Tom, por exemplo, simplesmente não aceita as limitações de sua idade e fica fora de si ao perceber que, sim, ele é um homem mais velho, não consegue mais correr ou lutar como antes e precisa, ora pois, de ajuda quando se machuca.
E mesmo quando dois homens têm a chance de tentar resolver uma questão abrindo o jogo e colocando os sentimentos em cima da mesa, eles primeiro se enxergam num embate de postura corporal, de frases feitas, de um quase conflito físico, para depois verem os castelos desabando diante de si mesmos. E isso em mais de uma ocasião e com diferentes personagens ao longo da história.
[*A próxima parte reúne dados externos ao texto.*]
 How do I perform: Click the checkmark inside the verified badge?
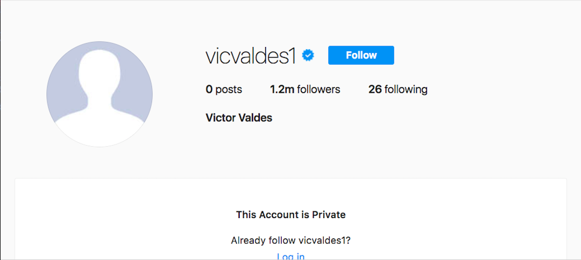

É em momentos como este que a masculinidade absolutamente tóxica que tão bem conhecemos se rasga diante dos nossos olhos.
No fim do dia, Task é mais até do que apenas Mare of Easttown se olhando no espelho – é, na verdade, Mare of Easttown completamente virada do avesso. Task e Mare of Easttown parecem existir no mesmo universo, de alguma forma. Porque Task acaba explicando por qual razão as mulheres de Mare of Easttown precisam se proteger da forma que o fazem.
Obrigado Task por ir além do “drama policial” e nos oferecer um poderoso DRAMA HUMANO.